Start of Block
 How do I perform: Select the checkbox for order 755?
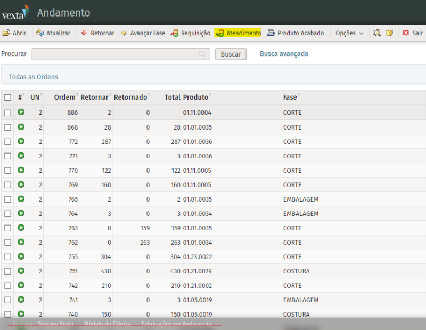click(x=7, y=257)
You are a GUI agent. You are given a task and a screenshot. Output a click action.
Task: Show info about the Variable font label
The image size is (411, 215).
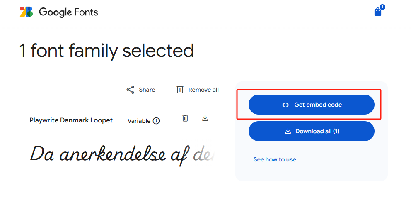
End of Block
» TASK
Extract only the lines from the one that contains "You are a GUI" through the end of the records, inclusive, and omit every picture.

» TASK RESPONSE
You are a GUI agent. You are given a task and a screenshot. Output a click action.
Task: Show info about the Variable font label
The image size is (411, 215).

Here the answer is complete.